Please quote exactly the lines below from the line containing "vintage guy laroche (30, 2330)" to the line containing "Spain (87, 2543)", both lines included, and nothing else.

(Stored items from a collection)

▬▬▬▬▬▬▬▬▬▬

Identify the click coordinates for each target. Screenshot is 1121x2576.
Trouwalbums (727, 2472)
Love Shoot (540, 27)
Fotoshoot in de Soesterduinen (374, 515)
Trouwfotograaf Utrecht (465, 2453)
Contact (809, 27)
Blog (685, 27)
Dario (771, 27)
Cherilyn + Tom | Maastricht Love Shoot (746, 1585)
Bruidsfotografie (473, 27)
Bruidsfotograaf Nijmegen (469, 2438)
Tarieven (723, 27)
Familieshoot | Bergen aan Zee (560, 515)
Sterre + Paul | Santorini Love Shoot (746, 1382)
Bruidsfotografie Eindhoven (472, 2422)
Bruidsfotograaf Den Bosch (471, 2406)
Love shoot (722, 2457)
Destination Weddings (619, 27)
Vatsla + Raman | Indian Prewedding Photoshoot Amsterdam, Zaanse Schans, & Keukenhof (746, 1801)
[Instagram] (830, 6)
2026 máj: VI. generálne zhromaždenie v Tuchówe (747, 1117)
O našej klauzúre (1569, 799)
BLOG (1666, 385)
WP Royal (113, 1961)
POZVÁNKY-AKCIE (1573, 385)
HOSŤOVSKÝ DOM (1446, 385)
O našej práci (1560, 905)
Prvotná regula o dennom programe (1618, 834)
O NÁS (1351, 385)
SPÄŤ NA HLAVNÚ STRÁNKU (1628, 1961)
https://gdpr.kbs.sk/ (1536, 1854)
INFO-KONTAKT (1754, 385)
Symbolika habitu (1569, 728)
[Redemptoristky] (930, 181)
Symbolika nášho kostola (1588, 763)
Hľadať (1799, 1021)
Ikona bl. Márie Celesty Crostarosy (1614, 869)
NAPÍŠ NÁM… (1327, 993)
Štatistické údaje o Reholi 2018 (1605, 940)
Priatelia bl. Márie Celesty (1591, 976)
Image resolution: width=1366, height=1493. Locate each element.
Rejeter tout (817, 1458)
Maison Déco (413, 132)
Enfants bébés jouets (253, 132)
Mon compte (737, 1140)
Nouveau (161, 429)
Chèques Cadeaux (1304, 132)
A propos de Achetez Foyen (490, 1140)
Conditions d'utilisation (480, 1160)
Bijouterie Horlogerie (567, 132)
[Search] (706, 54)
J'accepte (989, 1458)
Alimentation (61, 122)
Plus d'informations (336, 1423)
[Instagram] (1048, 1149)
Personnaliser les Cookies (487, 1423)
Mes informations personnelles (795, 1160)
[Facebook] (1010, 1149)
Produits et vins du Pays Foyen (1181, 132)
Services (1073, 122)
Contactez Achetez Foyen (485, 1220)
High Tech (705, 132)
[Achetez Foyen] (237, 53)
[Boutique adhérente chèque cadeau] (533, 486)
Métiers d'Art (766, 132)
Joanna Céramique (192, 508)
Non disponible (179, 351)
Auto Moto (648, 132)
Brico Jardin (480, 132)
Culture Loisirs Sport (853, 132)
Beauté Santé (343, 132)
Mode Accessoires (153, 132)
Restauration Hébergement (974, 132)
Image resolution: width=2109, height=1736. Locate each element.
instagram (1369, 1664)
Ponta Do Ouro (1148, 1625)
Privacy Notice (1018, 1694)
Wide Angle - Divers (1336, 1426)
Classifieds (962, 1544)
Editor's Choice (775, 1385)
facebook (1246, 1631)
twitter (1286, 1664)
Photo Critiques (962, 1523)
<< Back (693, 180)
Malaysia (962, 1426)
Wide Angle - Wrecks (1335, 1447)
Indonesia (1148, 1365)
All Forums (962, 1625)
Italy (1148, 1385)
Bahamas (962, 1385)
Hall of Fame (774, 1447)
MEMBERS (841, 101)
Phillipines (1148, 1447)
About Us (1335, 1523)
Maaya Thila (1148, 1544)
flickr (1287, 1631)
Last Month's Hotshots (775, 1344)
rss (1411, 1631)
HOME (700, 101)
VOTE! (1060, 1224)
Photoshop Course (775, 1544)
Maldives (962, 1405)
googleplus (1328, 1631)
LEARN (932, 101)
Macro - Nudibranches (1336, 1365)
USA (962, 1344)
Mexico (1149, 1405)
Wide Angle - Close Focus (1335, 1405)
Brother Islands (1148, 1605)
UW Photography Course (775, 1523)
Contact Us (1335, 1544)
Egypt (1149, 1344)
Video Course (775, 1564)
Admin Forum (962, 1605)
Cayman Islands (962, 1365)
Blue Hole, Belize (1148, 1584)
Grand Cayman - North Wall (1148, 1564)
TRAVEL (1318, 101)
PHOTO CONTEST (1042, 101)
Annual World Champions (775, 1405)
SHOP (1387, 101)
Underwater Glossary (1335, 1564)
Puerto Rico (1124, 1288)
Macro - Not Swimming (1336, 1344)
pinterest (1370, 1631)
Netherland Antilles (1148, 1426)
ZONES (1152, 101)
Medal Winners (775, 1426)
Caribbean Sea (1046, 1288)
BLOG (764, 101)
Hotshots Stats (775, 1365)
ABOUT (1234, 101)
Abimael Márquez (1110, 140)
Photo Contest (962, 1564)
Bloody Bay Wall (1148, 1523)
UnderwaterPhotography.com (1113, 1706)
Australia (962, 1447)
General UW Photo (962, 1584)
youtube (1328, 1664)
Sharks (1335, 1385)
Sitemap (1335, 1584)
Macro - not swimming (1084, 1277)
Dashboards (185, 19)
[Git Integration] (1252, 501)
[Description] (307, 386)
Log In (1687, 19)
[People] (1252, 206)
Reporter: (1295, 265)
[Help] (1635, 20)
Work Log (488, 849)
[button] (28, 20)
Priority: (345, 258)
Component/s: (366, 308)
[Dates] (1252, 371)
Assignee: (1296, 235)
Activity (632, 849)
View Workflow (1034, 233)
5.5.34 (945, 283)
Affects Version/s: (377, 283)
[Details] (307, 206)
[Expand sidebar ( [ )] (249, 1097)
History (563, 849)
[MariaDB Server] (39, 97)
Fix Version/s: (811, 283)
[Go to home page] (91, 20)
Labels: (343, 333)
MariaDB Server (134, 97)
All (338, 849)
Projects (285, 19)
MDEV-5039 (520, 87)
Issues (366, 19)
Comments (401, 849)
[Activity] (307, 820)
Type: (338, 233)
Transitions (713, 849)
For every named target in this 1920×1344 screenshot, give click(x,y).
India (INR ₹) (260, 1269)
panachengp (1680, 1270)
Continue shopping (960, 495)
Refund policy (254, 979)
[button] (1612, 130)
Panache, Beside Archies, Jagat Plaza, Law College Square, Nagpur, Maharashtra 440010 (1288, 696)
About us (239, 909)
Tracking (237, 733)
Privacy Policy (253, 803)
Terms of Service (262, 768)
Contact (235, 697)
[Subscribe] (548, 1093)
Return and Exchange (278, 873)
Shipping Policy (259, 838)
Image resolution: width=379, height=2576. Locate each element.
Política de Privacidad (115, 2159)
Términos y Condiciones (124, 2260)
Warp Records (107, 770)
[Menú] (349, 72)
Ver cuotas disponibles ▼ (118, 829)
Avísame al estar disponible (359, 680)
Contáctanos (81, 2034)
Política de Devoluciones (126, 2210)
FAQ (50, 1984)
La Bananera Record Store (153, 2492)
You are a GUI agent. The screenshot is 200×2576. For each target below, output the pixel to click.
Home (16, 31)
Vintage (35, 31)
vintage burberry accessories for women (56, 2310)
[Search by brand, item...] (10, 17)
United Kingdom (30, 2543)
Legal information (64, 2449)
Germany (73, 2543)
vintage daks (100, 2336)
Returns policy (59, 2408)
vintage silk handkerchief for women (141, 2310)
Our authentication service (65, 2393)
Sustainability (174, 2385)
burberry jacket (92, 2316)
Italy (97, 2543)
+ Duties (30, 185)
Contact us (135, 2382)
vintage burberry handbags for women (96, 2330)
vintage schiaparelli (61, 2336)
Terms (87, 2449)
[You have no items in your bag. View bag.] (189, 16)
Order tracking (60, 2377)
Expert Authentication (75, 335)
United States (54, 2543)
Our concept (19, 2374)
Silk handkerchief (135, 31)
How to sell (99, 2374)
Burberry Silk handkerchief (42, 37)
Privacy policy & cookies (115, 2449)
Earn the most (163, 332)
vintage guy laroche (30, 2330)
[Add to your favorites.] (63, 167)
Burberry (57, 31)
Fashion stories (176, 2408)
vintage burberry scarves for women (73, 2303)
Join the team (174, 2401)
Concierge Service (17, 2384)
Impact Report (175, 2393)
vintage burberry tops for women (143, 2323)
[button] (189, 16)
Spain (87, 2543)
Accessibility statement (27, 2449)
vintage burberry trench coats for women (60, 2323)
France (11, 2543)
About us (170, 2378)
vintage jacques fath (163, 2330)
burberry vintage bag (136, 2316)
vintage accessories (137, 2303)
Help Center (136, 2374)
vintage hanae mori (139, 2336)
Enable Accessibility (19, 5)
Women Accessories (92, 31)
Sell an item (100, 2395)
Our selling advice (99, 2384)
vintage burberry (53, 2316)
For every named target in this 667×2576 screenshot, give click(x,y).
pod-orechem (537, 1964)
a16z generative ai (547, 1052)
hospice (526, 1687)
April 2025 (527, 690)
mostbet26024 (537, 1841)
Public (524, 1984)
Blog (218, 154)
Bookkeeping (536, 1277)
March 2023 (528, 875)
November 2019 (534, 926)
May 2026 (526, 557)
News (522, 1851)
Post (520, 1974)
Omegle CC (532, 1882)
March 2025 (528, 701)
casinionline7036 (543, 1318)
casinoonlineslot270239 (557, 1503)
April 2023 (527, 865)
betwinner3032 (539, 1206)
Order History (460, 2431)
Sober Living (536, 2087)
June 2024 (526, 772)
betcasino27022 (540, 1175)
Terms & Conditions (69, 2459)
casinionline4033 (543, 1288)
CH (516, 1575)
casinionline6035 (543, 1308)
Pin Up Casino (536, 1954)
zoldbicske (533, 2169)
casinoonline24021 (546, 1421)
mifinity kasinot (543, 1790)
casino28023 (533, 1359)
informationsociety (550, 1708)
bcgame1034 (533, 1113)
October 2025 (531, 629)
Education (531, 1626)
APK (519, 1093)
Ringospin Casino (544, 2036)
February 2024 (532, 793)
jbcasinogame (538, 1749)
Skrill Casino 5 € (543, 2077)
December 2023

▬▬▬▬▬▬▬▬▬▬

**SOLUTION TO THE EXERCISE**
vintage guy laroche (30, 2330)
[Add to your favorites.] (63, 167)
Burberry (57, 31)
Fashion stories (176, 2408)
vintage burberry scarves for women (73, 2303)
Join the team (174, 2401)
Concierge Service (17, 2384)
Impact Report (175, 2393)
vintage burberry tops for women (143, 2323)
[button] (189, 16)
Spain (87, 2543)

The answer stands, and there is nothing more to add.